“We do one more time, please.” In a large rehearsal studio on the third floor of a rundown building in lower Manhattan, the Russian-born choreographer Alexei Ratmansky calmly presides over a scene of barely controlled chaos. He is in the process of composing the second of three interconnected ballets set to music by Dmitri Shostakovich, to be performed together during the company’s spring season. About an hour into rehearsal, Ratmansky is red in the face and a little glassy-eyed, but his focus seems to grow more intent as the minutes pass. During the union-mandated five-minute breaks, he listens to his iPod with eyes closed or staring straight ahead.
As if to lower expectations, he has chosen the understated title Shostakovich Trilogy for his new work. The first ballet, set to the cheerful Ninth Symphony, was finished in the fall and has already been performed on its own, at City Center in Manhattan and on tour. Next, he’s tackling the Chamber Symphony in C minor—a symphonic version of the turbulent String Quartet No. 8, from 1960—and the youthful First Symphony, written when Shostakovich was a 19-year-old enfant terrible on the Russian scene. Ratmansky will end up replacing the latter for another early piece, the Piano Concerto No. 1, but he doesn’t know that yet. On this cold, gray January afternoon, he is hard at work on the second movement of the Chamber Symphony.

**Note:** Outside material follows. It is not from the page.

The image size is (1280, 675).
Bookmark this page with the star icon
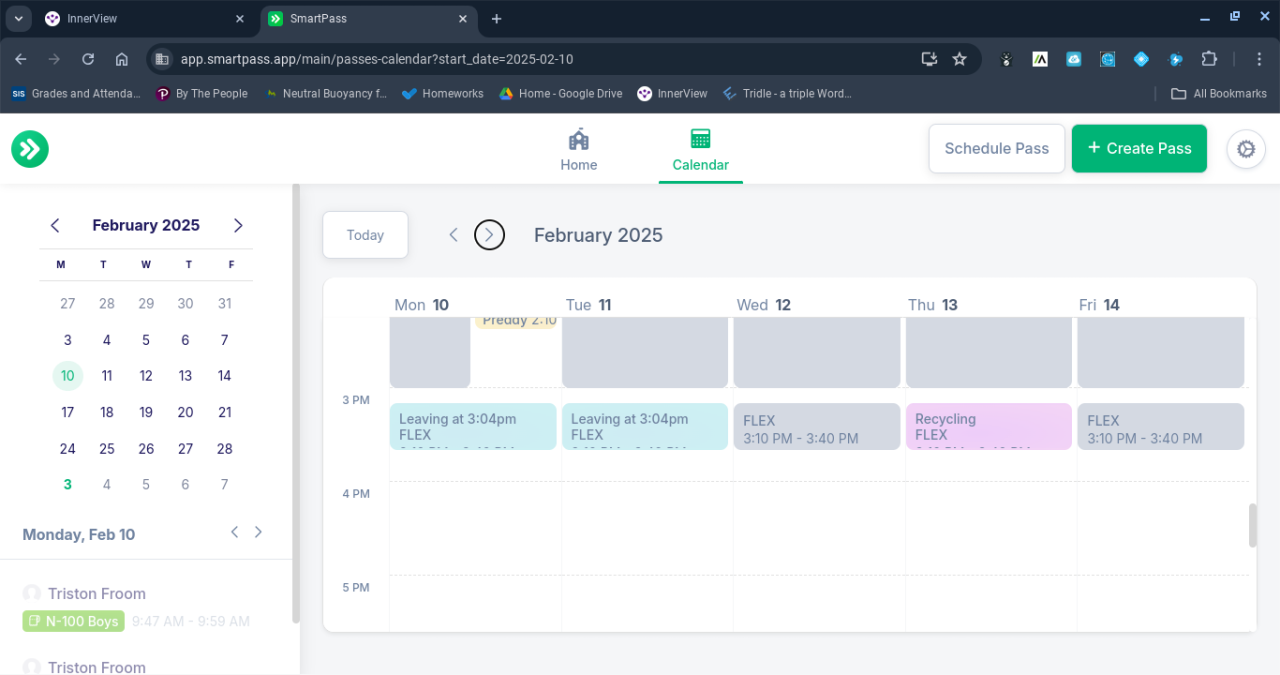[960, 59]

“Let’s listen to it,” he says calmly at a session two days later. The pianist plays a few bars. Then Ratmansky shows the dancers a short sequence of steps. “You don’t need to count here,” he advises, singing the melody as he travels from one step to the next. His movements are accented, stretched and tilted, with a juicy, three-dimensional quality. His arms complete the lines of the body, extending them or pulling his torso around with a powerful twist. The dancers stare at him in slight disbelief. They do their best to imitate him, but at first their versions are timid and comparatively square. At one point a dancer slips slightly, skittering across the floor and into another dancer’s arms. Ratmansky’s eyes widen with a mischievous spark. “Can we keep that?”

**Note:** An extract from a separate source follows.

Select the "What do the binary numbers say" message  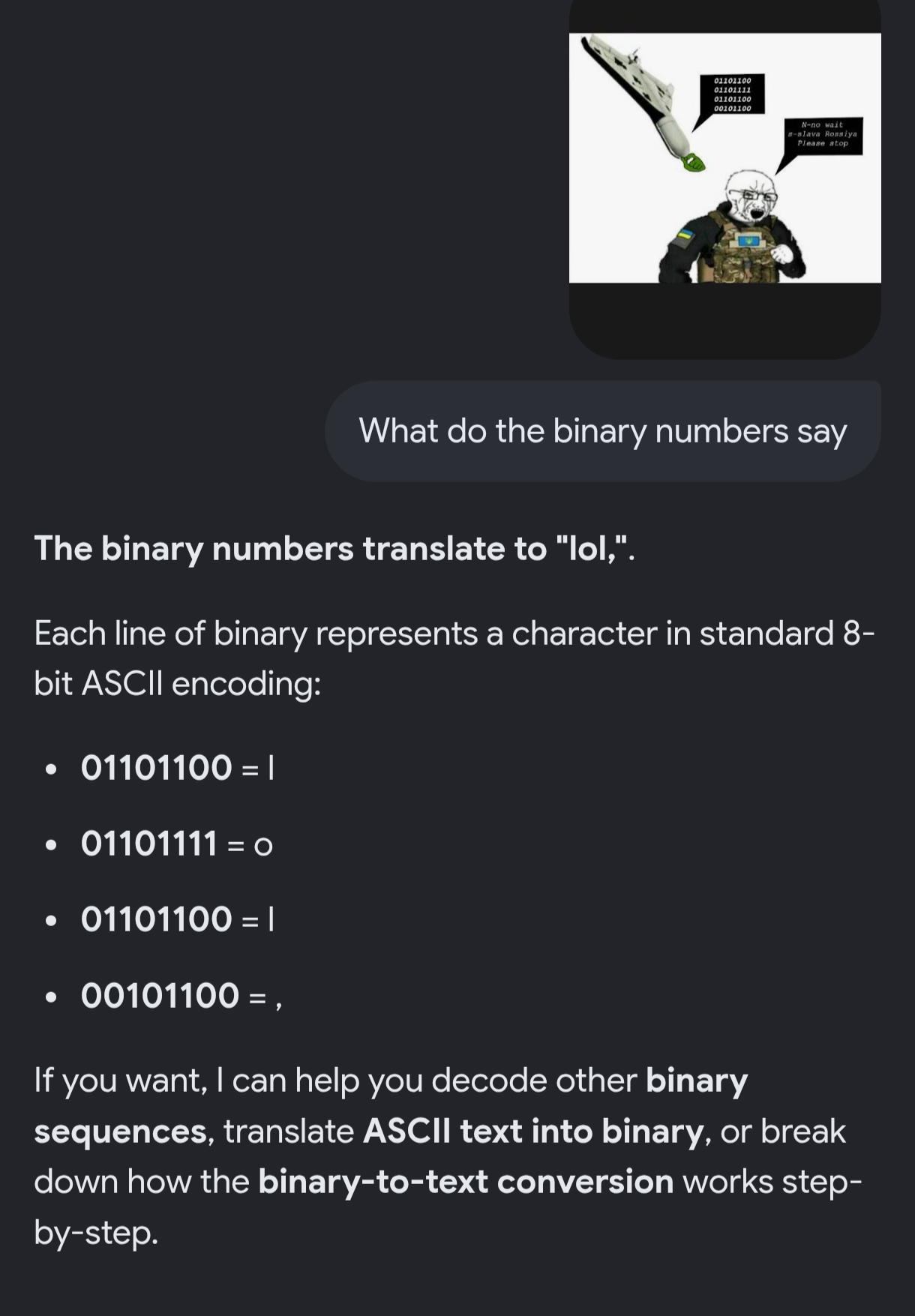coord(603,431)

Ratmansky is politely pushing the dancers, and ballet technique, to a new level. He tends to complicate the movement, speeding it up, taking it off-balance and introducing multiple shadings into each step. “His ballets are so hard; you do so many steps,” says Isabella Boylston, a soloist at American Ballet Theatre, where Ratmansky is the artist in residence. “But you can also have a sense of abandon, and I think he likes that.” Ratmansky likes the unexpected. Each day, he comes into the studio with a few ideas, which he has developed early in the morning before rehearsal, and a black notebook full of musical cues, but without a firm plan. His rehearsals are remarkably tension-free, even when the dancers look wan and spent and he asks them to repeat everything just one more time. They ask questions and make suggestions; he listens and takes their input. But he is also implacable in his desire for them to exhibit certain nuances, and he demands they use their imagination: “Run like you’re shadows, with no weight.” Though Ratmansky’s choreography is almost exclusively built out of the usual ballet vocabulary—steps developed in the French court, with names like coupé, passé and brisé—under his direction they look less formal, more free, almost newly minted. “In my experience,” says Julie Kent, a ballerina who has worked with a multitude of choreographers over nearly three decades with ABT, “he’s extremely—to a level I’ve never seen before—articulate with the exactness of the steps. He wants you to speak with your body.” By pushing the dancers, he brings them out of their shells.